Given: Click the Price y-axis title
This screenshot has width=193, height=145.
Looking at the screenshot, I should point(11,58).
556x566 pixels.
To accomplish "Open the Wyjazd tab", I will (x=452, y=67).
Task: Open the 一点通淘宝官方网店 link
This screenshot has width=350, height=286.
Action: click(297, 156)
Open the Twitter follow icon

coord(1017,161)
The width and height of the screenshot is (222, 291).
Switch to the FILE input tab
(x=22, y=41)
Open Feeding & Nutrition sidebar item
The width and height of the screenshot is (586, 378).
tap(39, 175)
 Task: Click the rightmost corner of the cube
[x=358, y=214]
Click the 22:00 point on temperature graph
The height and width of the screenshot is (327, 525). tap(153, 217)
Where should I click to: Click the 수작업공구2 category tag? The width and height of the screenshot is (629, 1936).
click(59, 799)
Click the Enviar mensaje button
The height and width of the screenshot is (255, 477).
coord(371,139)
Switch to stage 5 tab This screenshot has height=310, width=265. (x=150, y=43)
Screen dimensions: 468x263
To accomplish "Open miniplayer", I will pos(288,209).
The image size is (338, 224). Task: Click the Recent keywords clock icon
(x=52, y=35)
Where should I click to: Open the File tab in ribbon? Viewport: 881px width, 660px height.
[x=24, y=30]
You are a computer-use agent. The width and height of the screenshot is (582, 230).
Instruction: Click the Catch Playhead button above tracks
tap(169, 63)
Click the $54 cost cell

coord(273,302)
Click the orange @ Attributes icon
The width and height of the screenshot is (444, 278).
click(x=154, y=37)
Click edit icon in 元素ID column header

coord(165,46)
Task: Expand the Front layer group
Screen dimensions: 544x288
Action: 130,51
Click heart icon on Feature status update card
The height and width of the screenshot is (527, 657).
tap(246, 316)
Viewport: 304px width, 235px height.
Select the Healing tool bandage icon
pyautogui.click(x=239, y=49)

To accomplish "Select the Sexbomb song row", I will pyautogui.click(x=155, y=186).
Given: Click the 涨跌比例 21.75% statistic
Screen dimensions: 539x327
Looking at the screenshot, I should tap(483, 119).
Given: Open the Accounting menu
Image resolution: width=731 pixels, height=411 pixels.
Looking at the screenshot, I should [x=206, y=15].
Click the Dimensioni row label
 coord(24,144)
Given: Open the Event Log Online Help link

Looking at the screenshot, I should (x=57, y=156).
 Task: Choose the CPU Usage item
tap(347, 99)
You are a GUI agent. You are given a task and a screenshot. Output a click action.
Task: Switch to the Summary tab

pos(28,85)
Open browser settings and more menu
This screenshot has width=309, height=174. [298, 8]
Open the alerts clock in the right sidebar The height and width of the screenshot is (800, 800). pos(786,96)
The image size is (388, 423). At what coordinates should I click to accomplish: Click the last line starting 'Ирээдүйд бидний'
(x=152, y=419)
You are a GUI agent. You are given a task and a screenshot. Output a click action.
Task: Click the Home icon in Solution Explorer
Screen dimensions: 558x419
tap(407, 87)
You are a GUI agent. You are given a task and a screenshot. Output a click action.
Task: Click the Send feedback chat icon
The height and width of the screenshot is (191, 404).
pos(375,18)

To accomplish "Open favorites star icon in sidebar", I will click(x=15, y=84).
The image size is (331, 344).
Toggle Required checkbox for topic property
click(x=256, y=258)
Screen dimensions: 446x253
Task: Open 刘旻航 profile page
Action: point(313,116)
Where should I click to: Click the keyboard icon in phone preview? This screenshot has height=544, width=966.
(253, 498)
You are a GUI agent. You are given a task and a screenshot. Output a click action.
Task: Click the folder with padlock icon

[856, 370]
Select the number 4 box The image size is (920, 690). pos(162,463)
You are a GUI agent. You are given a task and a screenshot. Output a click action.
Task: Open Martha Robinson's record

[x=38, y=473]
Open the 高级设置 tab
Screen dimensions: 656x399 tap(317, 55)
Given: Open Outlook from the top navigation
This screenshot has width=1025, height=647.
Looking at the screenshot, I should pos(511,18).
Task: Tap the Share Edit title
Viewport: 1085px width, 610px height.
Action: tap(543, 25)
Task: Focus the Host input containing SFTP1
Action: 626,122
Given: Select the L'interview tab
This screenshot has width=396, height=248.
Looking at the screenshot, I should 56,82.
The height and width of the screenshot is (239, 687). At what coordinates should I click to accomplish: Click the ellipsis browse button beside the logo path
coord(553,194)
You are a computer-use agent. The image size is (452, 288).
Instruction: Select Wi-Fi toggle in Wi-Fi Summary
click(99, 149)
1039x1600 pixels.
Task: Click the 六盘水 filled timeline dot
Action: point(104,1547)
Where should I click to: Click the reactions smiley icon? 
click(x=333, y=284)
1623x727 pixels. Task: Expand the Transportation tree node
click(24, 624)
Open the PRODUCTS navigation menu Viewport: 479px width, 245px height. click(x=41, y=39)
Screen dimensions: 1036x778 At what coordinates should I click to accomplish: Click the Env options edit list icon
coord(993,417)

> [TASK TO COMPLETE]: Tally the lines of the listing in which the word "computer" occurs, and state the total alone.

> [WRITTEN RESPONSE]: 2